Unfortunately, the report from the activist groupuscule Public Knowledge (PK) – one of a number of synthetic astroturf non-governmental organizations that take Silicon Valley’s position on telecom and media issues – not only makes PK look very petty indeed, but highlights a democratic deficit in big-money politics. Namely, that if you want to change a law or policy, do it democratically, upfront, and with a popular mandate.
Public Knowledge fumes that the US Copyright Office (USCO) is doing its statutory job, which includes ensuring that the copyright system works. PK thinks (and here you must cover the children’s ears) the Copyright Office is “furthering the interests of rightsholders.”
Almost every sentient American who has posted an image to Facebook or Twitter is a rightsholder, even if they don’t assert it. Silicon Valley’s great trick is that digital property rights are something that only belong to other people – bad people – thus persuading Americans not to assert their own rights – an inconvenience to the vast corporations that make money from ordinary people’s work.
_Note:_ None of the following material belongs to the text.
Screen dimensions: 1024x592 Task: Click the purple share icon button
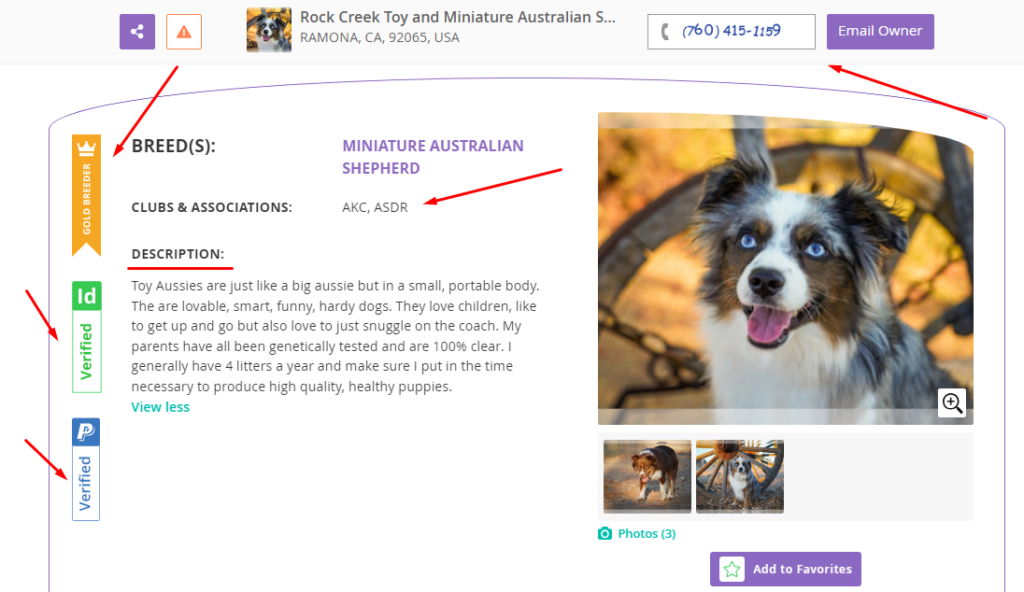tap(137, 32)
In the report, PK provides us with the useful insight that copyright industries take a greater role in making representations to the USCO than non-copyright industries, which “will not have anywhere near the same incentives as the entertainment industries to maximize their influence.”
In other words, industries that require property law to work are more interested in making it work properly than industries that don’t. No shit, Sherlock.
The activist group is equally angry that the USCO has inexplicably decided not to weaken or abolish copyright altogether. But it’s actually the job of the USCO to ensure that copyright works – and Congress’ job to strengthen it, weaken it, or abolish the law. To PK, the failure to weaken copyright is a sure sign of a conspiracy.
And in a surreal twist, while PK accuses the Copyright Office of furthering a sinister and wide-ranging conspiracy to uphold US property laws, it also says that... nobody listens to the USCO. It “has its views ignored or outright rejected by courts, Congress, and other agencies.”
In other words, the Copyright Office’s food is terrible – and even worse, comes in such small portions.
What evidence PK has assembled is of a dozen staff moving between the public sector (the USCO) and the private sector over the past eight years. It’s a surprisingly small number, and dwarfed by the hundreds of staff who have shuttled between Google, the White House, and regulatory agencies. It might have been wiser of a Google-funded group not to go there. But it couldn’t help itself, it seems, so like the Light Brigade, charged right in.
For tin-foil hatters, it’s here [PDF]. Make sure you have a jar of dead insects handy as you savour it. And isn’t the problem with the world not that you have surrendered control over your photos and words to huge Silicon Valley corporations, but that copyright terms are so long? That could be your first observation. Far too long. ®
Of course, we can have an internet that allows information to flow freely, but that respects the individual’s property rights. The entire purpose of the propaganda exercise is to persuade us we can have one (the internet) or the other (property rights) – but not both.